Fermentation The most common fermented food is sauerkraut, but there's plenty of foods we get via fermentation, like turning barley into beer, grapes into wine, and milk into yoghurt. It works as the bacteria present in the food feed off the sugars, resulting in higher acid levels (hence the tangy taste), and done right it can be very healthy, and a great way to increase the shelf life of dairy products, while giving your gut a healthy dose of good bacteria.
Pickling This is one of the easiest techniques, as it follows a very simple concept. Vinegar stops the growth of bacteria, which means soaking and storing certain foods in vinegar is a great way to extend their shelf life. Most commonly it's done with cucumbers, but there's a whole host of foods you can pickle. Beets, beans, cauliflower, celery, chili, eggplant, figs, pears, tomatoes all work well, and you can even pickle meat and eggs.

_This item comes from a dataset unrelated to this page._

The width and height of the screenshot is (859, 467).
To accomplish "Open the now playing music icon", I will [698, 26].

Smoking If you're bringing in big game or fish in season, smoking them is a great way to ensure the meats keep. Either buy a commercial smoker or make your own, it's essentially just a chamber that traps the heat and smoke from an open fire in a central chamber, drying out the meat and infusing it with a delicious smoky flavor. Generally it's done slowly, cooking the meat at around 150 degrees for up to 36 hours (depending on how thick each slice is). The smoke also adds a protective barrier to the meat, which makes it resistant to future bacteria growth and mold.

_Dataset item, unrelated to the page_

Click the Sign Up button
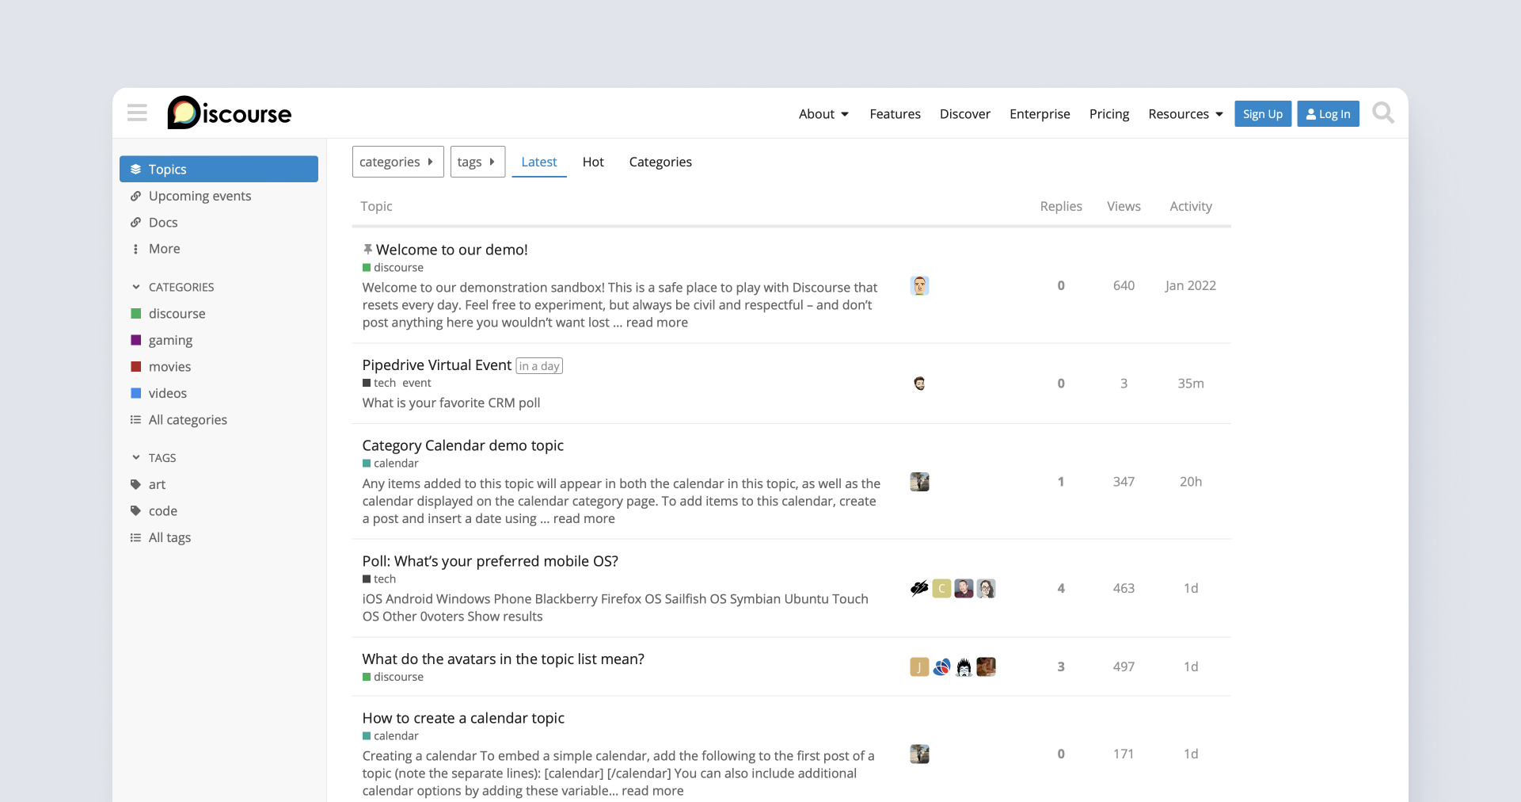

Salting This technique is often used as a step in the smoking process, but you can use it alone to preserve both meats and vegetables. It really is as easy as it sounds. Cover the food you want to preserve in salt, which acts as a barrier to both mold and bacteria growth, because it draws all of the moisture from the food you're preserving. Personally I prefer salting my vegetables over canning or freezing them, because it enhances their taste instead of making them boringly bland. Mixing up a brine and soaking your food in it before you dry it is another way to preserve with salt.

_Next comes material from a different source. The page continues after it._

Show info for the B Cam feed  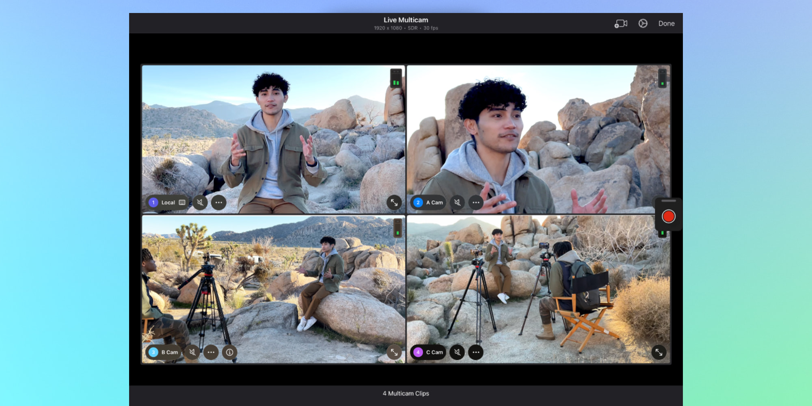[229, 352]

Sugar and salt If you're not a big fan of salted foods, try a combination of salt and sugar to preserve your produce. It depends on your particular taste preferences, many of the guys in the APE Survival team actually prefer this mix over pure salt. The sweetness of the sugar counteracts the salty taste, while still drawing out all of the moisture. Again, this technique is very similar to salting, just cut up all of the meat and cover it with a generous amount of sugar and salt. Pack the meat tightly into jars, covering each with a cheese cloth and store it at a temperature just above freezing for a month. Once you're done, wrap it tightly in saran wrap and it will store for months without needing refrigeration.
Sugar When you're preserving fruits one of the best additives is pure sugar. Jams and jellies are very high in sugar, but it's for a reason. All the additional sugar you've added stops bacteria growth, so learn how to make home-made jams and ensure none of the seasonal fruit you collect goes to waste. For a tasty treat you can also turn fruits into candy, by boiling them in a mix of sugar and water, then laying them out to dry and wrapping them in even more sugar before storing them away in an airtight container. They'll last for months, and make for great treats when you need a change from ‘survival’ food.
Root cellar If you've got a working garden you're going to need a root cellar. It's one of the easiest ways to preserve produce like fruits and root vegetables, and allows you to store them for months in their original forms. Over a winter, apples, beets, carrots, potatoes, pumpkins and onions will all last, the trick is to build your root cellar with a dirt floor. The lack of insulation helps keep the cellar cool during winter, and the dirt floor generates the right amount of humidity to store your crops. Just because the powers out it doesn't mean you've got to endure a lifetime of boring canned vegetables and dehydrated meats. With a little creativity there's actually several different ways to extend the shelf-life of your produce, and none require electricity. Perfect during a crisis or a long-term disaster. Plus, they're relatively healthy and pretty easy to implement in your own home.